§ WHAT YOU HAVE TO DO
If a line below contains "title", count it; then state how many such lines there are, and nothing else.

Segment Start: EXTRACTED MATERIAL

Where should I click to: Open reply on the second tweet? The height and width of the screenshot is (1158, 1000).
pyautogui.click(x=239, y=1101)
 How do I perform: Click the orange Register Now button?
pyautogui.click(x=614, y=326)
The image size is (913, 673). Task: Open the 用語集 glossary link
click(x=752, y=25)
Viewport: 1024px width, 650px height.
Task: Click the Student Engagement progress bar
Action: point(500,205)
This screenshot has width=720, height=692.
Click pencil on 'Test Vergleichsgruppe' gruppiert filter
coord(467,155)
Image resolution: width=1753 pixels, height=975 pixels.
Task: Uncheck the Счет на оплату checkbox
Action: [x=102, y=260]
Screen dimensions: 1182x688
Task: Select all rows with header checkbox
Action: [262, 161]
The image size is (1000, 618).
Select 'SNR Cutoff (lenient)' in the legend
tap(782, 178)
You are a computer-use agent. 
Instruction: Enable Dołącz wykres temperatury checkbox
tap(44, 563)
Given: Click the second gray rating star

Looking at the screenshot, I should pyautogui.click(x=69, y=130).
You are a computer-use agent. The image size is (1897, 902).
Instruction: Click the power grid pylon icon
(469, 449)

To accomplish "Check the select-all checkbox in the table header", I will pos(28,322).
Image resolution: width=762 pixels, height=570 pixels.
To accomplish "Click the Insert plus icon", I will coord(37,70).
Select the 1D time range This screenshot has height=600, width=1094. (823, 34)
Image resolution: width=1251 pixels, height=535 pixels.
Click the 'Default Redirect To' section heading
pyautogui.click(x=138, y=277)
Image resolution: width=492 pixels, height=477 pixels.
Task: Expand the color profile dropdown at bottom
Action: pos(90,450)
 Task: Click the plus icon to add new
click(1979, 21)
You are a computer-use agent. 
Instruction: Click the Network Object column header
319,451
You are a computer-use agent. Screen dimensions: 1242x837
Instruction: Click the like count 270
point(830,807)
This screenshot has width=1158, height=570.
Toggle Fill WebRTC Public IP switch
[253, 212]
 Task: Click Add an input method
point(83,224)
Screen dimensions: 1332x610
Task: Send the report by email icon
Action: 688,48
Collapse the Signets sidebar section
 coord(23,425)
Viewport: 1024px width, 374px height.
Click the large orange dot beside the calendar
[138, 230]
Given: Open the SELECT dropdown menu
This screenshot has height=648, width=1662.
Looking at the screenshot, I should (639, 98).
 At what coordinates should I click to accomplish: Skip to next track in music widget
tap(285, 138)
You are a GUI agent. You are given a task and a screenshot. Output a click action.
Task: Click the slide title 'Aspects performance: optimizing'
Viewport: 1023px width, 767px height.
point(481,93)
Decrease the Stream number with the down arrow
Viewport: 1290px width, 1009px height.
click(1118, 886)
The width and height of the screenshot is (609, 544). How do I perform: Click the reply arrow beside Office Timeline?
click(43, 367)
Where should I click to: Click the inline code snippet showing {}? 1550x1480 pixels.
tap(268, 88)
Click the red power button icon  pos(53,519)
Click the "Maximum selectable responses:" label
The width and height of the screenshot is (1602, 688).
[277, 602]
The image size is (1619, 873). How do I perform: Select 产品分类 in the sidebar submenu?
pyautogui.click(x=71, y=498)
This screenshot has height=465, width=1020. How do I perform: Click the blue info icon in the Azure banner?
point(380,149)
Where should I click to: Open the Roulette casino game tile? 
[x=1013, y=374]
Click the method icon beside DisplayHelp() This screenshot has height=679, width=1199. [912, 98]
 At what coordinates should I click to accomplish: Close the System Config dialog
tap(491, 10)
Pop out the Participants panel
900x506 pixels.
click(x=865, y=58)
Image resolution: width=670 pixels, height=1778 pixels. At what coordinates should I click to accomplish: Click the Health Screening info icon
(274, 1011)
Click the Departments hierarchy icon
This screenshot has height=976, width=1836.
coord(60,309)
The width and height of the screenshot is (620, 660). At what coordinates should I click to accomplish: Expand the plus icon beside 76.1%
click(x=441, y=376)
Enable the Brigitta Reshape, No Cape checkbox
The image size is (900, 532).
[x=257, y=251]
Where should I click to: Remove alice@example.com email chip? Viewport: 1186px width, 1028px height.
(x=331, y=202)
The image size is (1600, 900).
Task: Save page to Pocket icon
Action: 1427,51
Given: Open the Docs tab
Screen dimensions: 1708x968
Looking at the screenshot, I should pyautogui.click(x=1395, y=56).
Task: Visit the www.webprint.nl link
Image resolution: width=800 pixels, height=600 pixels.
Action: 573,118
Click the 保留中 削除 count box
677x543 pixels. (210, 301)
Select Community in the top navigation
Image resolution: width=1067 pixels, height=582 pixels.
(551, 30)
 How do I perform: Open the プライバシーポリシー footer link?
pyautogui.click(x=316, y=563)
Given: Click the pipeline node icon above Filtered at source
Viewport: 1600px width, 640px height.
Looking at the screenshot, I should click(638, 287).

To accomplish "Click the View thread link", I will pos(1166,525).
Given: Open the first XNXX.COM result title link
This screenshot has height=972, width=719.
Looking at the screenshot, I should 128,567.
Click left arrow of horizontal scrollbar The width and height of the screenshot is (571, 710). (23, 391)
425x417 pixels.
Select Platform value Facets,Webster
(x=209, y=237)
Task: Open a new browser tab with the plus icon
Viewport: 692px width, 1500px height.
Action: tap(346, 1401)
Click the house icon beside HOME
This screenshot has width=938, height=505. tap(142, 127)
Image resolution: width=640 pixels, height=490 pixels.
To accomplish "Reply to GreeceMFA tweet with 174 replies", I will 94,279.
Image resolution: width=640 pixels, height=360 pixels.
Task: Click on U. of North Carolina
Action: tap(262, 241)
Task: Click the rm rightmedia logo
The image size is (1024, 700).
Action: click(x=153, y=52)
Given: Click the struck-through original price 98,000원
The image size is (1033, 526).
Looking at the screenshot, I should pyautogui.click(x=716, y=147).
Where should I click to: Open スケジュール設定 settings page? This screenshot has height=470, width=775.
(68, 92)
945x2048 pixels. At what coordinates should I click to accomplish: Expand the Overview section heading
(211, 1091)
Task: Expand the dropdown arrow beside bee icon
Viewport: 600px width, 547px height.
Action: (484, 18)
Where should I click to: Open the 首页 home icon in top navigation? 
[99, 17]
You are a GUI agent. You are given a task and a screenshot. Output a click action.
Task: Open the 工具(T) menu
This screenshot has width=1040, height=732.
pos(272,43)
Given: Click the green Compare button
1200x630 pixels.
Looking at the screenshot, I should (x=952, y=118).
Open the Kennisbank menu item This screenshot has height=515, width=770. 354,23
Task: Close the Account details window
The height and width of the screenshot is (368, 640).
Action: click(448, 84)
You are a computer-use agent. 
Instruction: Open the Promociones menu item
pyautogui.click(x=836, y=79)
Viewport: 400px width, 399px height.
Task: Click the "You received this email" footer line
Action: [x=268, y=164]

Segment End: EXTRACTED MATERIAL

§ WRITTEN RESPONSE
2